The Lord must sometimes respond to our prayers with a "maybe," even when the prayer is from a righteous person and is according to His will. Allow me to elaborate.

God has made us all creatures of free will. Among other things, this means that God will not force His will on any person in this realm. Thus, when we utter prayers that pertain to the choices of others, God's response will be a "maybe." He will not override another person's free will in order to grant your request.

We see a classic example of this conditional response from God in Abraham's six intercessory prayers for Sodom (Gen. 18:23ff). The fate of Sodom was completely dependent on the choices and morality of the men of Sodom. In essence, God repeatedly replied to the patriarch: "Yes, but it all depends."

When we pray for rulers to the effect "that we may lead a quiet and peaceable life in all godliness and reverence" (I Tim. 2:2), the outcome of such prayers rests not only with God, but with the choices made by our rulers.

Consider yet another example. When I pray that a certain sinner would come to know the Lord and be saved, such involves more than just God's love for the lost (I Tim. 2:4), the earnestness and frequency of my prayer, or my personal devotion to God. If the sinner will not repent and obey the truth, it is impossible for God to grant my request. God will not force anyone to be saved (and neither will God save the disobedient; Heb. 5:9). Again, God's response to such a prayer must be: "It all depends."
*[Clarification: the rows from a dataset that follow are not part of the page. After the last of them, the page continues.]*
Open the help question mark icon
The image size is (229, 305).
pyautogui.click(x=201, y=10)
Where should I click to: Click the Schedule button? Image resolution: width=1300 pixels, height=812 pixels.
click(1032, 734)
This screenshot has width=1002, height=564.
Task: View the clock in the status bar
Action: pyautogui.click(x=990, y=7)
The same is true concerning any prayer that involves the behavior of others (e.g., the prayer of parents that their children will remain faithful when they leave home, the prayer that abortion be abolished, the prayer that national and world leaders may rule wisely, etc.).

When we earnestly pray for the salvation of those who have forsaken the Lord's way, who have made (and continue to make) shipwreck of the faith and who are bent on destroying the church, God can only answer: "It all depends." Will these folks repent? Will they once more submit to the authority of Christ through His word? Will they begin teaching the truth and refuting error? If so, then God's answer is "yes." If not, then His answer is "no." It is impossible for God to answer any prayer in the affirmative--by His self-imposed limitation--that requires Him to override man's free will in order to do so.

Friends, may we always remember that, while God hears all of our prayers, He responds to the prayers of the faithful in a variety of ways. This realization should encourage us to pray more--and more earnestly. Truly, the prayers of the righteous avail much (James 5:16)!